Believed being the operative word.
Because, in a world where camera technology can capture a flea eating its breakfast from five miles away, all the images of “Nessie” still remain frustratingly indistinct.
Is this Strictly ethical?
FORMER Strictly dancer Kevin Clifton has revealed how he pulled in a favour with the show’s choreographer to clinch Stacey Dooley as a dance partner.
Thereby contradicting the claim by BBC bosses that neither the pros nor celebs get to choose their partners.
Equally, several former participants have revealed to me how they got the partner they wanted at the session where celebs form an outer circle and the pros move around each one so bosses can spot any potential chemistry.
They simply danced lacklustrely when it was someone they weren’t keen on, then suddenly turned in to Ginger Rogers on acid when the partner they wanted hoved in to view.
FOX KEEPS IT HONEST
THE incorrigible Laurence Fox has once again refused to conform to the modern-day celebrity norm of never saying anything controversial in interviews.
This time the actor revealed that he was expelled from Harrow school for having sex at the sixth-form ball and that his messy divorce from Billie Piper made him think: “What’s the point of being alive?”

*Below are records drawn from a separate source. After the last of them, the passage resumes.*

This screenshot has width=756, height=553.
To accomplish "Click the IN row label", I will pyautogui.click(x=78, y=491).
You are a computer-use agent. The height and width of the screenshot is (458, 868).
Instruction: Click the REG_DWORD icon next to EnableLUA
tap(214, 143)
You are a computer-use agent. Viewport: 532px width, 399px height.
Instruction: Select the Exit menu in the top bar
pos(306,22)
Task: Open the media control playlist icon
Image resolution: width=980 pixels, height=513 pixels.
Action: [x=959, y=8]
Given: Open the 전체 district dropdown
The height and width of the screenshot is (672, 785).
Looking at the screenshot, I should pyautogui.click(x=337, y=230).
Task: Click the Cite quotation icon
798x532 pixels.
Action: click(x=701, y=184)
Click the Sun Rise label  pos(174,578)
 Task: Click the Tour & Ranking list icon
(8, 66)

“But then,” he adds, “a very wise person said to me, ‘Don’t top yourself darling, she’d be thrilled’.”
A refreshing change from the usual celebrity, post-divorce trope of “We’re still madly in love and fantastic friends” while, behind the scenes, spending the debt of a small country on pitbull lawyers to tear each other apart.

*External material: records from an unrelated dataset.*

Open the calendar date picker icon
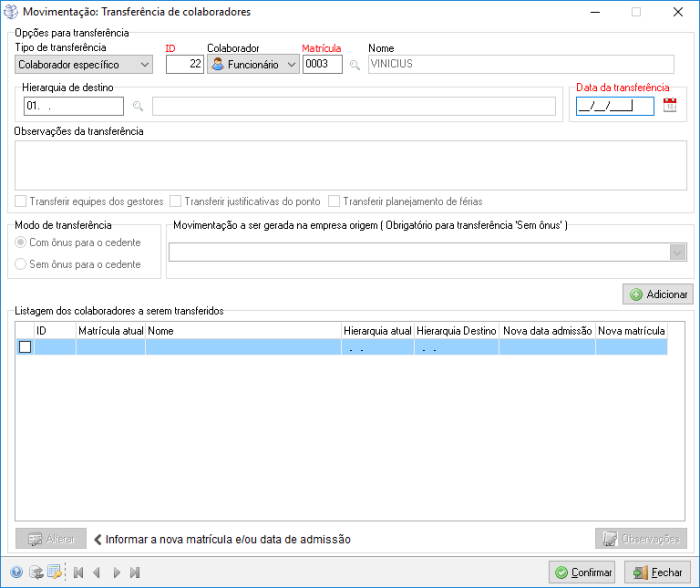Viewport: 700px width, 588px height. (x=669, y=105)
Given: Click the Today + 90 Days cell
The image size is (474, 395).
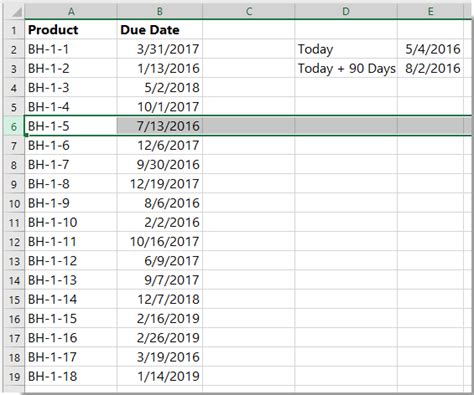Looking at the screenshot, I should pos(346,69).
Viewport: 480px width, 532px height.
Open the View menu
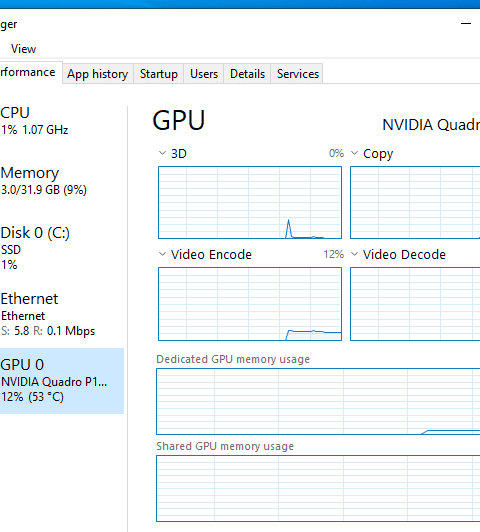(23, 49)
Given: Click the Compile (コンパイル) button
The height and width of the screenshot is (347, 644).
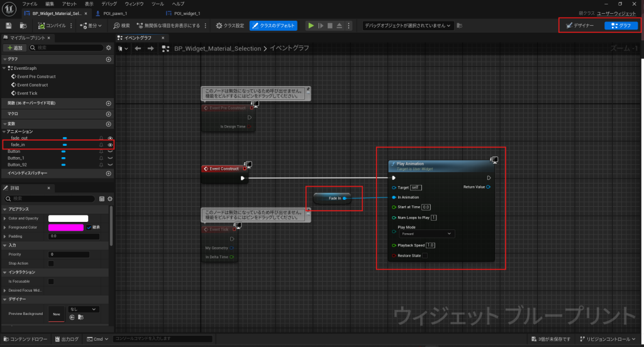Looking at the screenshot, I should tap(53, 26).
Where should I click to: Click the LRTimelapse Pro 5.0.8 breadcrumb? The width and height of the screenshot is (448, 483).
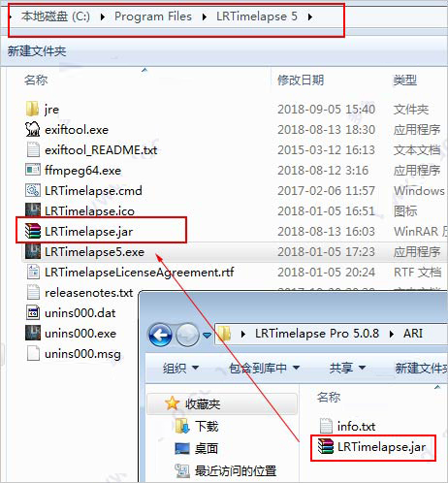pyautogui.click(x=317, y=334)
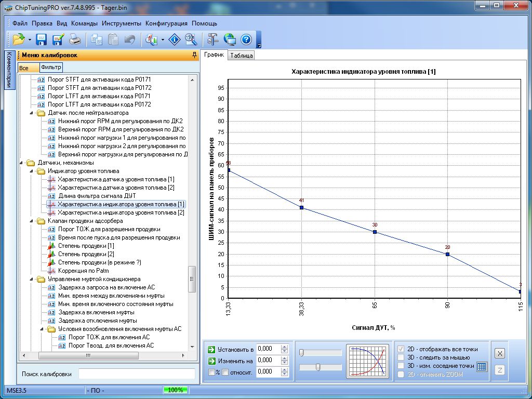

Not all insults are 'isms'
THE Duchess of Sussex has lost the first stage of her privacy case against The Mail on Sunday newspaper, with a High Court judge ruling that a swathe of her arguments were “embarrassing”, “vague” and “irrelevant”.

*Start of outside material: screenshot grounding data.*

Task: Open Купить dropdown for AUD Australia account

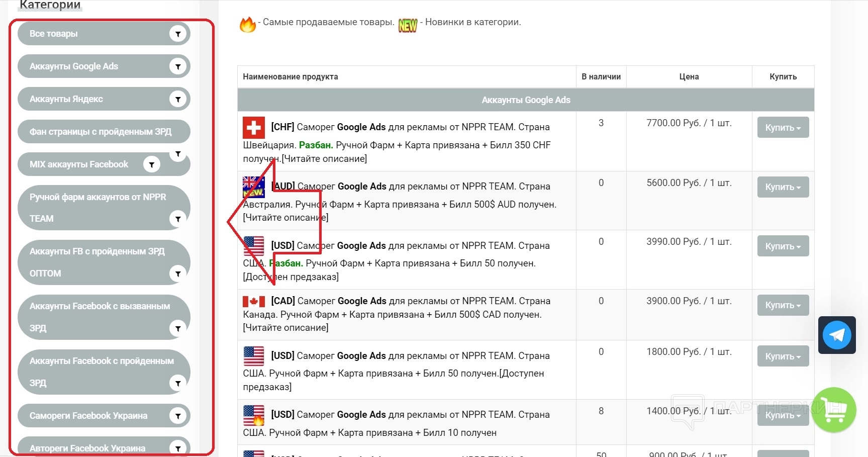Action: [783, 187]
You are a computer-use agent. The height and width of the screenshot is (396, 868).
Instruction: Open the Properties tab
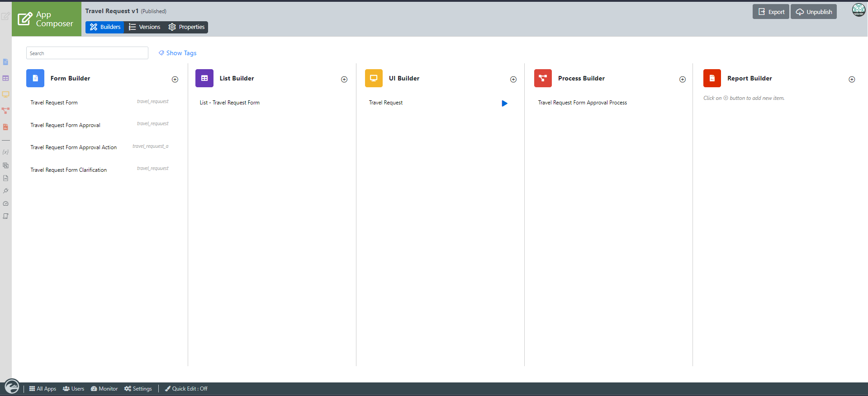186,27
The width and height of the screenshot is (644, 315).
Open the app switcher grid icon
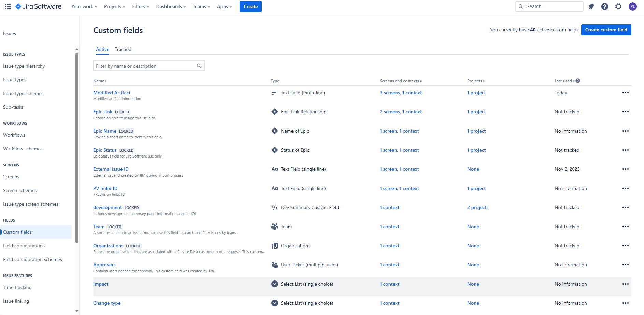tap(8, 6)
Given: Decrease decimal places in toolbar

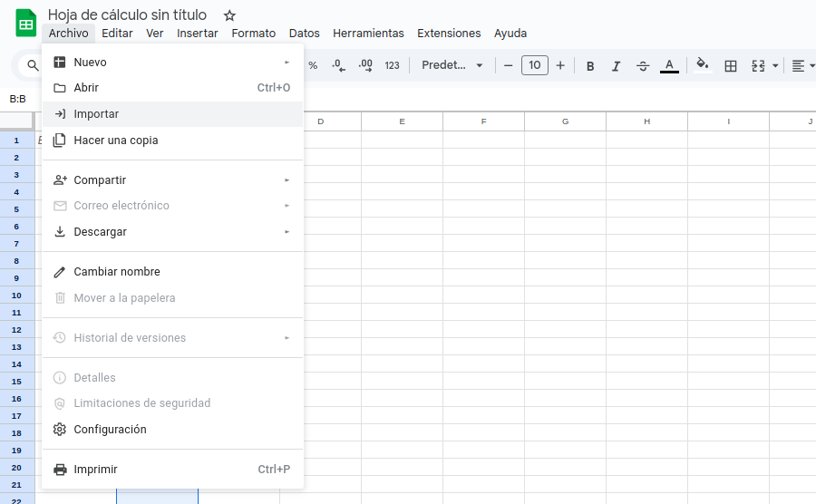Looking at the screenshot, I should [x=338, y=65].
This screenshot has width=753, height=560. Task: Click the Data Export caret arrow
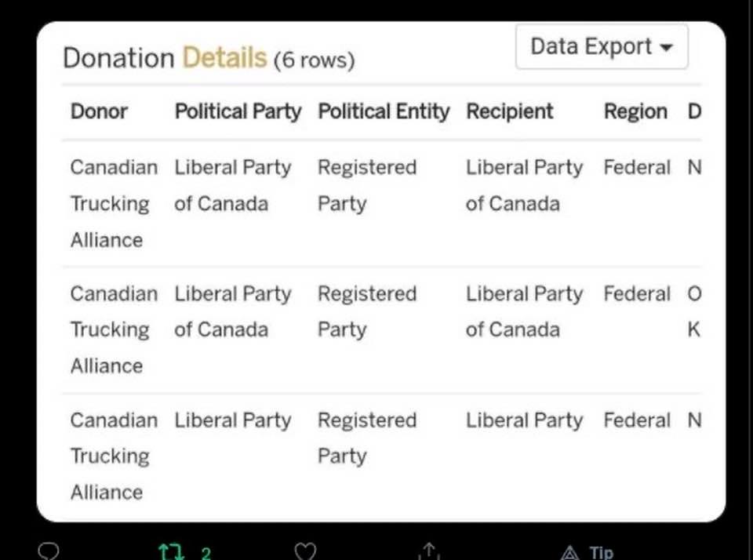pyautogui.click(x=667, y=48)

That’s the glorious thing about the law. There’s no place for emotion, it operates on evidence-based facts alone.
Take, for example, the case of secretary Hilary Munro, who sued her employers – ironically, a legal firm in Salisbury, Wilts – for age discrimination when colleagues sent her a 50th birthday card.
She claimed she felt “ambushed, punched, slapped and humiliated” after her age was exposed.
But tribunal judges ruled that the card had been sent as an act of kindness and threw out the case.
Quite right too. Just because you feel that an action is rooted in racism/ageism/sexism/whatever, doesn’t always mean that it actually is.
Pre-lockdown, attempts to shut down valid debate by wielding an alleged “ism” as a weapon were at an all-time high as the edges between feelings and facts became dangerously blurred.
Let’s hope that, post-lockdown, the great leveller that is common sense prevails.
MINIATURE RAILWAY
ENGINEER Allan Pyne has spent the past 18 years building a small, hillside railway track to take him and his wife up to their elevated bungalow in Dawlish, Devon.
Unless, of course, there’s ever a leaf on the line.
Let clothes shops open, too
ONE of my favourite clothes shops is independently owned by a Frenchman who sources all the outfits himself.
This week he emailed loyal customers to say he was struggling to survive and could we please buy a £100 voucher now that he will honour as worth £110 once his shop is allowed to reopen.
He has furloughed his handful of staff, but of course there are still energy bills to pay, plus rent and interest on any business loans. So many small businesses are suffering like this.
If we can socially distance in a queue to buy food or a drill in B&Q, then I fail to see why we can’t do the same for frocks/plants/trainers/homewares and save small shops from financial ruin.
PRETTY OK LOCKDOWN
BILLIONAIRE Umar Kamani – founder of Manchester-based clothing giant Pretty Little Thing – has furloughed 86 members of staff at taxpayers’ expense.
Which, considering his car collection alone is worth more than £1million, is pretty, er, rich.
Meanwhile, according to his Instagram feed, he’s isolating in Dubai with girlfriend Nada Adelle.
Now this, one suspects, is the kind of “lockdown” the majority of men would relish.